Requirement: Please extract the lines below, from the line that contains "This screenshot has width=137, height=147." through the line that contains "tap(183, 135)", inclusive, and reproduce them word for word.
==================================================
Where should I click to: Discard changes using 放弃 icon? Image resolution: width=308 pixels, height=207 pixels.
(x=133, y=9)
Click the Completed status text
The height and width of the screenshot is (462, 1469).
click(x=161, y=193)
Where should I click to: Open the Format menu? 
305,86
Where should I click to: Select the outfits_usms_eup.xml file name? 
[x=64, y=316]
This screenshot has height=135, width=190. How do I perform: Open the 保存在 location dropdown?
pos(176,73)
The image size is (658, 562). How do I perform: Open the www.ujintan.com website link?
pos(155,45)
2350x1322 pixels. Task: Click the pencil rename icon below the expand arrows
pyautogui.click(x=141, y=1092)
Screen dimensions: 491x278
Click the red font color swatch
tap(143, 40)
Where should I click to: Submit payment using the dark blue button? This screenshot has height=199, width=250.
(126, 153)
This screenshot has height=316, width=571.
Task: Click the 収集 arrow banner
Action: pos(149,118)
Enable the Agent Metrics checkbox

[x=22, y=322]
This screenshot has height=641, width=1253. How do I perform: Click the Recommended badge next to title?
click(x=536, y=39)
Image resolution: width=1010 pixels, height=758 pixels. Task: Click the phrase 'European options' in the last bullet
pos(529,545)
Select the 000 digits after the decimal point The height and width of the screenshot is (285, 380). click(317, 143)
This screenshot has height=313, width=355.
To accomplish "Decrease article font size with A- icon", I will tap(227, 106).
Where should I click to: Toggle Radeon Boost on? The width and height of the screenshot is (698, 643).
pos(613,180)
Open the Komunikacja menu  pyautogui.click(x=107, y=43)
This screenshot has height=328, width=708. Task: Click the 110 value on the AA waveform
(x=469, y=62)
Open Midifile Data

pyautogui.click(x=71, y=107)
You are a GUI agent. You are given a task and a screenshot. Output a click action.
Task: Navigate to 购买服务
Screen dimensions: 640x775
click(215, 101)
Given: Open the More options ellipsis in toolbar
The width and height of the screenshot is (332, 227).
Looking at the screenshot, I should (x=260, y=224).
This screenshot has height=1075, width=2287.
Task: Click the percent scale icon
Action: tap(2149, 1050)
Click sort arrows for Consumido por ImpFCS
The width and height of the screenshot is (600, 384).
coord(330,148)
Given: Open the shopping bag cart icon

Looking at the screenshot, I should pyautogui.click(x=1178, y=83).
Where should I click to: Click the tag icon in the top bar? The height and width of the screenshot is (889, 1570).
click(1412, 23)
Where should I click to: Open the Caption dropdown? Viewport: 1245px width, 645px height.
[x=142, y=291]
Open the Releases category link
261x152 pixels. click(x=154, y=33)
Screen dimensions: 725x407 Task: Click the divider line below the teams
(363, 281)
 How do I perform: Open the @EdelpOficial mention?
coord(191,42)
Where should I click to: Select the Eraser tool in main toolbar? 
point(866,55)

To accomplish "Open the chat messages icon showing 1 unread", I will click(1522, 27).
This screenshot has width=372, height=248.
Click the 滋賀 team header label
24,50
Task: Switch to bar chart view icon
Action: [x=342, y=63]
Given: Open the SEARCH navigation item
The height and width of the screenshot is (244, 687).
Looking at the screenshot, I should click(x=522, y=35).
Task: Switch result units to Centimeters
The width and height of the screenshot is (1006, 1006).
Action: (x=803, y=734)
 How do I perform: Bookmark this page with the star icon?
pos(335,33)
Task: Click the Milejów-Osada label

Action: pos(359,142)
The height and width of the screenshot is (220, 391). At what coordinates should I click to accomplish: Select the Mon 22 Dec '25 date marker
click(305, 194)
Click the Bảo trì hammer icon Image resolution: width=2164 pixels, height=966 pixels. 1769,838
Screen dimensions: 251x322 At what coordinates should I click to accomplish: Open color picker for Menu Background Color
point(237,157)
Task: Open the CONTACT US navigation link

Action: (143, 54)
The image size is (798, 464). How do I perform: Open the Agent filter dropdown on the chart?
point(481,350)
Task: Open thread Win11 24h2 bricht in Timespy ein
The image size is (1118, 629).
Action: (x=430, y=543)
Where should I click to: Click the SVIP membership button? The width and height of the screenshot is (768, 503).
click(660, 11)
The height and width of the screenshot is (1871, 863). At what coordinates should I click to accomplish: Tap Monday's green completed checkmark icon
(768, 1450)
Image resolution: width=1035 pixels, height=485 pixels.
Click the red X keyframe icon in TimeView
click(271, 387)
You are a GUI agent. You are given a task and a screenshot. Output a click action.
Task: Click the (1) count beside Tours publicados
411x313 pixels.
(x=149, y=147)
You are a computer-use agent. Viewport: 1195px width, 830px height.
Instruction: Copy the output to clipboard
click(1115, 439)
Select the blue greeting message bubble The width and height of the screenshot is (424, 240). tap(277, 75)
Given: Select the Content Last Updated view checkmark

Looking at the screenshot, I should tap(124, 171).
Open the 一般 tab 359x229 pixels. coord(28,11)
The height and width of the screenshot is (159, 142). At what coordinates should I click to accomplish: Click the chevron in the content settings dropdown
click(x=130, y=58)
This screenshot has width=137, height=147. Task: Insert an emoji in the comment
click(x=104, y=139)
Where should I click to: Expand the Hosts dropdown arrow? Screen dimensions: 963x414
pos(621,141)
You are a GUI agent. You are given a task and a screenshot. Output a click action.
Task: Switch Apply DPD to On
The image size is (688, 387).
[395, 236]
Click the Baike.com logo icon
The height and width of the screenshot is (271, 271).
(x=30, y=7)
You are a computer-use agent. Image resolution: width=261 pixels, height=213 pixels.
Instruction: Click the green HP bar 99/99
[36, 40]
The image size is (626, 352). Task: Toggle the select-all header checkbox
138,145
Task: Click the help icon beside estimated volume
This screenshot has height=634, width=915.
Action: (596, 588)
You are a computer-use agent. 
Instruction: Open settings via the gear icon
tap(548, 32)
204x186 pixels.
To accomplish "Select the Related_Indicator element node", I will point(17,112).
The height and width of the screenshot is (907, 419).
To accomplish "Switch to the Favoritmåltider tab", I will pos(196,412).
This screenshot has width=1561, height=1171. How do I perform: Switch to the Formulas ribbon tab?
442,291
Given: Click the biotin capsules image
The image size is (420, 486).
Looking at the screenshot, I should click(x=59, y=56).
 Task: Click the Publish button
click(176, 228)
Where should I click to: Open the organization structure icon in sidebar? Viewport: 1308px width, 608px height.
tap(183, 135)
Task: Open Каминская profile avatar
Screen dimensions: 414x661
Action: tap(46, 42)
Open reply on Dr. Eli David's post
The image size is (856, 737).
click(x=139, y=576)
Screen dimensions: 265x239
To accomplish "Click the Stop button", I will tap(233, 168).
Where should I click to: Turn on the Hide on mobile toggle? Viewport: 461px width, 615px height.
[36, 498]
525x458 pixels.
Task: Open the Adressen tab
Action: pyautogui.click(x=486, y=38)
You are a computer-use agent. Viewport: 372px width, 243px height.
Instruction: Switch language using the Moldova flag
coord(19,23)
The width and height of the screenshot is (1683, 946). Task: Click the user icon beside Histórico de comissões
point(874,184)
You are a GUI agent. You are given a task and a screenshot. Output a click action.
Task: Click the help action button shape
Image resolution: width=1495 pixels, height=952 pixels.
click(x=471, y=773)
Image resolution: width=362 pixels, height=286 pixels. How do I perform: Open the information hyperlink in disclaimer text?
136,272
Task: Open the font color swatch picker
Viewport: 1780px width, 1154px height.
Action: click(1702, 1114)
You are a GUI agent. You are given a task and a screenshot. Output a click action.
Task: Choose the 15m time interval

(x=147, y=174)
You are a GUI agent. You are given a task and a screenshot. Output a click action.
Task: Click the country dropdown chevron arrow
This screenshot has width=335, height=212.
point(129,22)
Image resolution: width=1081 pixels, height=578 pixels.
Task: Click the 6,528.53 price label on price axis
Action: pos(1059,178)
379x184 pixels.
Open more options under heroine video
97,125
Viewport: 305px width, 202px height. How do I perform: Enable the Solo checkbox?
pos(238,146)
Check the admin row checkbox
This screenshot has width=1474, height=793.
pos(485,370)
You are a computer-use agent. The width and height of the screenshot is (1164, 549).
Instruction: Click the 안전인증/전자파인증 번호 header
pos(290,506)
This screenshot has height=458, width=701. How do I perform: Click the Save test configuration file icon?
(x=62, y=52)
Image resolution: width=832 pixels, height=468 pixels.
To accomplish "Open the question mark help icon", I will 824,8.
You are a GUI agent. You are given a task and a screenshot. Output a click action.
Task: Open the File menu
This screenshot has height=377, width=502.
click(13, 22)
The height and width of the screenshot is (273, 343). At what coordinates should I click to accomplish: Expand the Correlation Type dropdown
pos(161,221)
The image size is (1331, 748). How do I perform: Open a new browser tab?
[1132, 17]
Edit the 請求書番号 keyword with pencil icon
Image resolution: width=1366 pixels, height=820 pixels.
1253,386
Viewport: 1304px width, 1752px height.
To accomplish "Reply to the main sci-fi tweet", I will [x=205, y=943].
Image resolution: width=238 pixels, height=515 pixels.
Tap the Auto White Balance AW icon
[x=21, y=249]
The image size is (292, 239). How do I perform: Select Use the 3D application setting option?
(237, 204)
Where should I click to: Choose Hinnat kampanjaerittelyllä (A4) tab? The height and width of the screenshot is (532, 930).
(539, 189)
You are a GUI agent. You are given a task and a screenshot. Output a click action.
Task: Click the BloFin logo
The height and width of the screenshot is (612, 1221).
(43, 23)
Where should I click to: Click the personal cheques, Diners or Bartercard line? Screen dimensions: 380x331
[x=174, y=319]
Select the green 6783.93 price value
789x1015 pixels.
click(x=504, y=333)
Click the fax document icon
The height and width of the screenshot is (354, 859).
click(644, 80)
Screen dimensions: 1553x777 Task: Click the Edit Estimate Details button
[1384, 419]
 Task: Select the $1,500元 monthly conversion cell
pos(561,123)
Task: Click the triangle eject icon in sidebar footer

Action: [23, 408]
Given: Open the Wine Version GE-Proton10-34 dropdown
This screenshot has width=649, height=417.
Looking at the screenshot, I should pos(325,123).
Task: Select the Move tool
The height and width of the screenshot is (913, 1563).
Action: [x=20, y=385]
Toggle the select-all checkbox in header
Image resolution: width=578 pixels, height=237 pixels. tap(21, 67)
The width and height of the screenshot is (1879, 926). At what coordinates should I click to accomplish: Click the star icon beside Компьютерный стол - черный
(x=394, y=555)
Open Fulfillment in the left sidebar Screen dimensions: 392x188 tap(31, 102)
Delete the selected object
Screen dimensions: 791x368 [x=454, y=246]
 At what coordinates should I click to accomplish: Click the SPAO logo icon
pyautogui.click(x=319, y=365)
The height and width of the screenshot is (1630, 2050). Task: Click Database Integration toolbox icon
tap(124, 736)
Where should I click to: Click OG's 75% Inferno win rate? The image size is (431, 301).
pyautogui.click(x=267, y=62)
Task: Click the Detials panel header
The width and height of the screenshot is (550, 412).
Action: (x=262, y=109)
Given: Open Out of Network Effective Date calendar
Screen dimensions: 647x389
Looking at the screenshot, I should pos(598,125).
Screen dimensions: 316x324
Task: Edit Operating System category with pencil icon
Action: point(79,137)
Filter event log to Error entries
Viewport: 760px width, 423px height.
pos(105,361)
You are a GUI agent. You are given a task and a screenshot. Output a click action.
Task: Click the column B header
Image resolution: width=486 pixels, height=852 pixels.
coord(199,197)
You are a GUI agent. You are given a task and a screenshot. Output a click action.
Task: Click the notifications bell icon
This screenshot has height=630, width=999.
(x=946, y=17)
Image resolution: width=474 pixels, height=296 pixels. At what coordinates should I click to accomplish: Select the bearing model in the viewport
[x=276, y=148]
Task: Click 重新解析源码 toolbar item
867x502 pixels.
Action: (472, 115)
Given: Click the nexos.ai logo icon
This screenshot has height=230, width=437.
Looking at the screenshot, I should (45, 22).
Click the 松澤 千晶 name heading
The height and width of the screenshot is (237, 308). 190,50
==================================================
Worked answer:
This screenshot has width=137, height=147. Task: Insert an emoji in the comment
click(x=104, y=139)
Where should I click to: Expand the Hosts dropdown arrow? Screen dimensions: 963x414
pos(621,141)
You are a GUI agent. You are given a task and a screenshot. Output a click action.
Task: Switch Apply DPD to On
The image size is (688, 387).
[395, 236]
Click the Baike.com logo icon
The height and width of the screenshot is (271, 271).
(x=30, y=7)
You are a computer-use agent. Image resolution: width=261 pixels, height=213 pixels.
Instruction: Click the green HP bar 99/99
[36, 40]
The image size is (626, 352). Task: Toggle the select-all header checkbox
138,145
Task: Click the help icon beside estimated volume
This screenshot has height=634, width=915.
Action: (596, 588)
You are a computer-use agent. 
Instruction: Open settings via the gear icon
tap(548, 32)
204x186 pixels.
To accomplish "Select the Related_Indicator element node", I will point(17,112).
The height and width of the screenshot is (907, 419).
To accomplish "Switch to the Favoritmåltider tab", I will pos(196,412).
This screenshot has width=1561, height=1171. How do I perform: Switch to the Formulas ribbon tab?
442,291
Given: Click the biotin capsules image
The image size is (420, 486).
Looking at the screenshot, I should click(x=59, y=56).
 Task: Click the Publish button
click(176, 228)
Where should I click to: Open the organization structure icon in sidebar? Viewport: 1308px width, 608px height.
tap(183, 135)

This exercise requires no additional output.